Ich lese derzeit ein Buch von Richard Wurmbrand mit dem Titel "Stärker als Kerkermauern". Dieser Mann war erst in Nazi-Haft, später in kommunistischer. Aus dem Vorwort: "Von den 14 Jahren, die ich in kommunistischer Gefangenschaft in Rumänien war, verbrachte ich drei Jahre allein in einer Zelle etwa 9 Meter unter der Erdoberfläche, ihne jemals Sonne, Mond oder Sterne, Blumen oder Schnee gesehen, ohne jemals einen Menschen außer den Wächtern und Verhörern, die mich schlugen und folterten, zu Gesicht bekommen zu haben." In diesem Buch hat er Prädigten und Selbstgespräche, die er wärend der Zeit auswendig lernte, niedergeschrieben. Er erzählt, wie sie den Verhörern, die sie täglich schlugen, erzählten, dass sie als Christen nicht anders könnten, als sie zu lieben. Das Buch ist sehr beeindruckend und vorallem - und das merkt man sofort - es ist ehrlich. Nichts wird mehr idealisiert. Sein Glaube besteht nicht mehr aus leeren Phrasen. Und seine Sorge gilt nicht sich selbst und seinem ungewöhnlich hartem Schicksal, sondern seiner Familie, seinen Freunden und, was besonders beeindruckt, seinen Peinigern.
Ich stelle mir beim Lesen solcher Texte oft vor, wie ich in ähnlicher Situation fühlen, denken und handeln könnte. Nun, das ist leer, das gebe ich zu, denn ich bin nicht in solch einer Lage und kenne sie auch nicht, aber es ist dennoch heilsam, bilde ich mir ein, aus meiner mehr oder weniger heilen Umgebung mich so oft wie möglich in alle die anderen potentiellen Realitäten zu versenken.


>Wenn ich irgendwie noch im Strom derer mitschwimme, die an Materiellem hängen, die ohne Mitgefühl und in Ignoranz ihren Nächsten gegenübertreten, dann muß ich mir ernsthaft Gedanken darüber machen, wie ich Krisen wie die, über die es hier in diesem Forum auch geht, überstehen kann.

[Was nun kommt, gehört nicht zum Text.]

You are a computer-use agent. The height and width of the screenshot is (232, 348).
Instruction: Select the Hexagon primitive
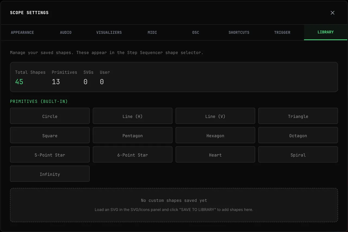[x=215, y=135]
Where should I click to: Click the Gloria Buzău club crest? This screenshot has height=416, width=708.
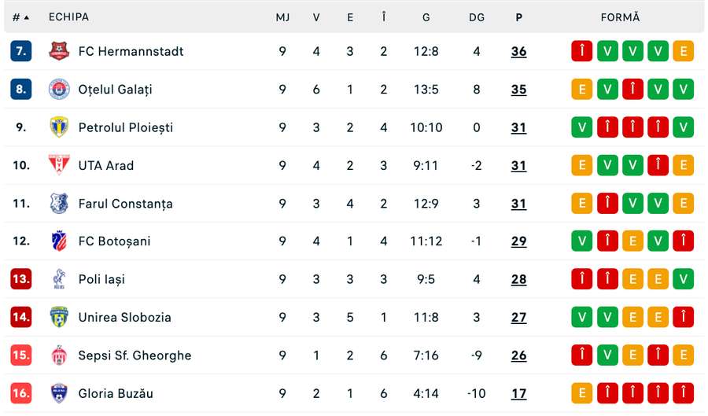(x=59, y=393)
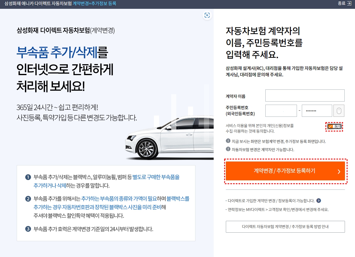355x257 pixels.
Task: Open 다이렉트 자동차보험 계약변경 등록 방법 안내
Action: coord(285,227)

Nun, darum geht es wohl im Endeffekt. Aber nicht im materiellen Sinne, wie so viele es IMO missverstehen, sondern im seelisch-geistigen Sinne. Werde ich denjenigen, der meine Familie ermordet, noch gegenübertreten können ohne Hass, ohne Rachelust um wirklich nur den Feind in ihm töten zu wollen, nicht aber ihn als Wesen ?! Das ist vielleicht essentiel. Denn wenn ich Rache will, wenn ich vergelten will oder Feuer über das Haupt dessen wünsche, der mir wehgetan oder geschadet hat, dann sterbe ich mit ihm. Werde ich diesen Versuchungen aber widerstehen können, dann vielleicht habe ich die Möglichkeit, den Toten mit zum Leben zu erwecken.
Klingt gut, oder ?! Realität: ich bin nichtmal stark genug, einem Stückchen Schokolade zu widerstehen. Wie sollte ich dies vollbringen können. Schaue ich an mir herunter, sehe ich nichts, als ein selbstständig kaum lebensfähiges Individuum - und das ist das einzige an mir: selbsterzwungene Indivudualität. Und komme ich doch von Augenblick zu Augenblick in die Illusion mich als etwas perfekter anzusehen, als ich eigentlich bin, so werde ich doch stets wieder auf das schmerzlichste an die Wahrheit errinnert. Und da ich selbst doch so sehr an mir hänge, zerbreche ich oft genug beinahe daran. Wer, der sich selbst über das Maß liebt, kann schon die Wahrheit über sich selbst ertragen ?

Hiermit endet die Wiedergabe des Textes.